● **What you will do**
Print the items below exactly as they appear, from the line containing "Expand the Editor: Mouse, Modes, Defaults" down to the line containing "Action: click(x=460, y=262)", with both of those lines included.

..........

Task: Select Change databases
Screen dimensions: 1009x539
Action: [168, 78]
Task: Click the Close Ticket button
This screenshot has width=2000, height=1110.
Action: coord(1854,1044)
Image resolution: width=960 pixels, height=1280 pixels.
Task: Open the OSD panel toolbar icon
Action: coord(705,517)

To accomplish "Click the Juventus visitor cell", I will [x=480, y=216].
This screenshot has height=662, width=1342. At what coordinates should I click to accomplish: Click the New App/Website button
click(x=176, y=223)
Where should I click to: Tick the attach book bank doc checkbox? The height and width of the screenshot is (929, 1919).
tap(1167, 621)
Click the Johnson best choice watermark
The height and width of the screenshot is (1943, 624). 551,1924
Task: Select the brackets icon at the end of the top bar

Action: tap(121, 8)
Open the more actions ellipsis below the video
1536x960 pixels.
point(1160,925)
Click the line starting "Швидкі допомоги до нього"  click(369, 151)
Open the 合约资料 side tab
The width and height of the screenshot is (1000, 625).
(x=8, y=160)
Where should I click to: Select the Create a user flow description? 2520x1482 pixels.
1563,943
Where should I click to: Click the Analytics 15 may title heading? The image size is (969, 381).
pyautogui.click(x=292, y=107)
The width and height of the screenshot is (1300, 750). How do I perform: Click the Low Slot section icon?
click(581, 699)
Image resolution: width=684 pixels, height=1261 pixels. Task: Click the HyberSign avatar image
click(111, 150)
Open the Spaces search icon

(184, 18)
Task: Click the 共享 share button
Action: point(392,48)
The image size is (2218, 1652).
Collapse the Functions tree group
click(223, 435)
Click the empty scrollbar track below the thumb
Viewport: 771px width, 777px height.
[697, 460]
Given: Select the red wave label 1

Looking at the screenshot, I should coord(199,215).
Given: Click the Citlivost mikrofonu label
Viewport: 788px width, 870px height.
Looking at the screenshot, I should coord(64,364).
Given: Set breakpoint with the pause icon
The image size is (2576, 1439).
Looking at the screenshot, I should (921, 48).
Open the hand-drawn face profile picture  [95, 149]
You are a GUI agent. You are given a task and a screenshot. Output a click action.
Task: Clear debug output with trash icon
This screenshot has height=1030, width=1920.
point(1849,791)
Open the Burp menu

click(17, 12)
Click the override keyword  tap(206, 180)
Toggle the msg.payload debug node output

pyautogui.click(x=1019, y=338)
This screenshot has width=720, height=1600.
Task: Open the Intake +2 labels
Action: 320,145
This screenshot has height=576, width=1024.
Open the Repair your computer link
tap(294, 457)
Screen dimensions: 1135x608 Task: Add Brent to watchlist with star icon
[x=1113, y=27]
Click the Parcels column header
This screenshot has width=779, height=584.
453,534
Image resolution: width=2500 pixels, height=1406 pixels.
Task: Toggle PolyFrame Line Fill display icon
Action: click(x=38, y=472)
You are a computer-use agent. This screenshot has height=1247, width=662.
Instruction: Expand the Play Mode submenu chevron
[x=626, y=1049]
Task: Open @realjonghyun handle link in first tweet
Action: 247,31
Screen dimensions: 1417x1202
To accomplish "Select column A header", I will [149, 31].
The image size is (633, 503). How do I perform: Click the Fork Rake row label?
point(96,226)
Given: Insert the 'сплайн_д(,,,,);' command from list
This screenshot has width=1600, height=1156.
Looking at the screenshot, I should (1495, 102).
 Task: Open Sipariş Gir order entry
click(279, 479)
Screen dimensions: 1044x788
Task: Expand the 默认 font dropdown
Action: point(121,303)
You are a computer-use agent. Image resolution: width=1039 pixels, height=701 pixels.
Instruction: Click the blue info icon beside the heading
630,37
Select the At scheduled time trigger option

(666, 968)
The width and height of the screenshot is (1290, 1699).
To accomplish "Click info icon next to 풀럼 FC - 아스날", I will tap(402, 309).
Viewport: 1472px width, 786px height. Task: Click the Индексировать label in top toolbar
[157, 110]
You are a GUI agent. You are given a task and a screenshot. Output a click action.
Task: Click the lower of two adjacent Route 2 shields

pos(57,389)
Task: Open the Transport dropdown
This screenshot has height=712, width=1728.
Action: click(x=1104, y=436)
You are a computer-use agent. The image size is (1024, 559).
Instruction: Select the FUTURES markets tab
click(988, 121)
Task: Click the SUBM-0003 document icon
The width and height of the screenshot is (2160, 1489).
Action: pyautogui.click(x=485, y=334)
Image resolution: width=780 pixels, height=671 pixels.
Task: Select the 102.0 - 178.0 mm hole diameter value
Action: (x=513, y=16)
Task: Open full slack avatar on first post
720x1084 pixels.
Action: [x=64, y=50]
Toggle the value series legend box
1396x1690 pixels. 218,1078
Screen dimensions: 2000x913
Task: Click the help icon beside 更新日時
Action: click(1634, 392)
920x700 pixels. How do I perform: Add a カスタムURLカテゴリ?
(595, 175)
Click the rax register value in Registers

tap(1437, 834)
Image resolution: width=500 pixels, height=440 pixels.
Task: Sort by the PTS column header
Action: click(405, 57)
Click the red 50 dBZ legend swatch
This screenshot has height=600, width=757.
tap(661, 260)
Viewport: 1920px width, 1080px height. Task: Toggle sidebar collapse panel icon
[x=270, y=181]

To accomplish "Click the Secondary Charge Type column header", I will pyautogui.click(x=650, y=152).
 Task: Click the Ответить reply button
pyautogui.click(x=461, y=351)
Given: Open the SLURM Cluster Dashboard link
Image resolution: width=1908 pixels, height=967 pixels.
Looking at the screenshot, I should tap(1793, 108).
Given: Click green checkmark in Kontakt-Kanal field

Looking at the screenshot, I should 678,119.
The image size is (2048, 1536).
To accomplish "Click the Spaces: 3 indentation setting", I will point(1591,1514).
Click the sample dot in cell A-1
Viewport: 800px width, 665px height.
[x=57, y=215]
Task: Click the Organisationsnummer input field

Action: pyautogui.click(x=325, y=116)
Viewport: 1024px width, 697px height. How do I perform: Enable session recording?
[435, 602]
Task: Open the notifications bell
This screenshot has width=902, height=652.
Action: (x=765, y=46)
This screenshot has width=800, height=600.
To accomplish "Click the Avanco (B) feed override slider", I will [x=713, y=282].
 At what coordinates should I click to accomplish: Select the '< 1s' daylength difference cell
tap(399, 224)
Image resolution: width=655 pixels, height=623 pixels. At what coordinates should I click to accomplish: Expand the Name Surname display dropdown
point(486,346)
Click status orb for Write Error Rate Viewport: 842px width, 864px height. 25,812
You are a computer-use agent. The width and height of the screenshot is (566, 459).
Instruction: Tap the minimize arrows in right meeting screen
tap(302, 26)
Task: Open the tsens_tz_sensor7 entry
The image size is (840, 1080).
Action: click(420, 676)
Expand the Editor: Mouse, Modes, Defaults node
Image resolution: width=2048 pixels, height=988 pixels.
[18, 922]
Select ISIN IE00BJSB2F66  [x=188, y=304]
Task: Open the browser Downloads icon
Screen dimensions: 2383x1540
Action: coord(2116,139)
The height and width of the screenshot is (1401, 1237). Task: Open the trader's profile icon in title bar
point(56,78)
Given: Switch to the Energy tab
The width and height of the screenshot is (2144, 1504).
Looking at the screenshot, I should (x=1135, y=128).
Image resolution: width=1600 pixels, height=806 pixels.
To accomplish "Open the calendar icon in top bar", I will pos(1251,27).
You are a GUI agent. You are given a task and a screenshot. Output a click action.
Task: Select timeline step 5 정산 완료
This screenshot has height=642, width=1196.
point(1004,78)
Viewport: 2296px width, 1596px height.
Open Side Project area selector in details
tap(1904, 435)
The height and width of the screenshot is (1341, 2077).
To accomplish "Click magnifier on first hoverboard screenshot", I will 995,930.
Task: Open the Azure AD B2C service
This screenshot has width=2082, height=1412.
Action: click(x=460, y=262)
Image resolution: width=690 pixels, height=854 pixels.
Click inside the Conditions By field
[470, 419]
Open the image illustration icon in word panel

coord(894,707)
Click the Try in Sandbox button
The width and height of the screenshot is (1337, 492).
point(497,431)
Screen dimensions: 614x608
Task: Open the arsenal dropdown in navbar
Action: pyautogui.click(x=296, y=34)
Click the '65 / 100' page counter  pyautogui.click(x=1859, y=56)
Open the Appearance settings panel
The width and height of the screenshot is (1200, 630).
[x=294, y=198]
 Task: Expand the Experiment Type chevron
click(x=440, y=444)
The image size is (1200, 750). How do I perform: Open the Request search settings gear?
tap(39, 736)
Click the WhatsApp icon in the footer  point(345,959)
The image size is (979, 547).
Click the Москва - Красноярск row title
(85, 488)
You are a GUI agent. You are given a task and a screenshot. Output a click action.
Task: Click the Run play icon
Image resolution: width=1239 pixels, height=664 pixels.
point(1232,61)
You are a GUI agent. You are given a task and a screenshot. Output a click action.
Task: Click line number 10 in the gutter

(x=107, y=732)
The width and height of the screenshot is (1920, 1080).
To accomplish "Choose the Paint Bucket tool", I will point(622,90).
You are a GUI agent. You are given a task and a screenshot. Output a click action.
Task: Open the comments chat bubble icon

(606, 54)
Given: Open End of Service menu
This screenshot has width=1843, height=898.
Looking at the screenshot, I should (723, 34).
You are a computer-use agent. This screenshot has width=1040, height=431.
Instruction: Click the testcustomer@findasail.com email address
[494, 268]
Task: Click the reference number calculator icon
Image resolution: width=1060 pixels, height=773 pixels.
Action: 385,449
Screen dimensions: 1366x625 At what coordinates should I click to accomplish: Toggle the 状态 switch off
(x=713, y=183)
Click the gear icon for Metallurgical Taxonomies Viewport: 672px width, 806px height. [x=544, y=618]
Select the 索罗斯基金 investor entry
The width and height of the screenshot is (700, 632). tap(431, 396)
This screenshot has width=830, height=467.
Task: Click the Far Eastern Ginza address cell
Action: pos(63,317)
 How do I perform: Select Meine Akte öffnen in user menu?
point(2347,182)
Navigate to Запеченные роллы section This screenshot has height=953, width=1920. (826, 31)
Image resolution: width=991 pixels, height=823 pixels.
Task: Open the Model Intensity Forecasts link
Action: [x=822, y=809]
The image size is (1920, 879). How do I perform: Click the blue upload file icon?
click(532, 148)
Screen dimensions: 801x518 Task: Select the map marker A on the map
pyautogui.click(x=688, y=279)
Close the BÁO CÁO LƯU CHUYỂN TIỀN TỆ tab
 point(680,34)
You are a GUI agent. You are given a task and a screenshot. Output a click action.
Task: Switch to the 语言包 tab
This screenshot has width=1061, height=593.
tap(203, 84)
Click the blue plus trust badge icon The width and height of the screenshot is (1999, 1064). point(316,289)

..........

● **Solution for this problem**
Expand the Editor: Mouse, Modes, Defaults node
Image resolution: width=2048 pixels, height=988 pixels.
[18, 922]
Select ISIN IE00BJSB2F66  [x=188, y=304]
Task: Open the browser Downloads icon
Screen dimensions: 2383x1540
Action: coord(2116,139)
The height and width of the screenshot is (1401, 1237). Task: Open the trader's profile icon in title bar
point(56,78)
Given: Switch to the Energy tab
The width and height of the screenshot is (2144, 1504).
Looking at the screenshot, I should (x=1135, y=128).
Image resolution: width=1600 pixels, height=806 pixels.
To accomplish "Open the calendar icon in top bar", I will pos(1251,27).
You are a GUI agent. You are given a task and a screenshot. Output a click action.
Task: Select timeline step 5 정산 완료
This screenshot has height=642, width=1196.
point(1004,78)
Viewport: 2296px width, 1596px height.
Open Side Project area selector in details
tap(1904, 435)
The height and width of the screenshot is (1341, 2077).
To accomplish "Click magnifier on first hoverboard screenshot", I will 995,930.
Task: Open the Azure AD B2C service
This screenshot has width=2082, height=1412.
Action: click(x=460, y=262)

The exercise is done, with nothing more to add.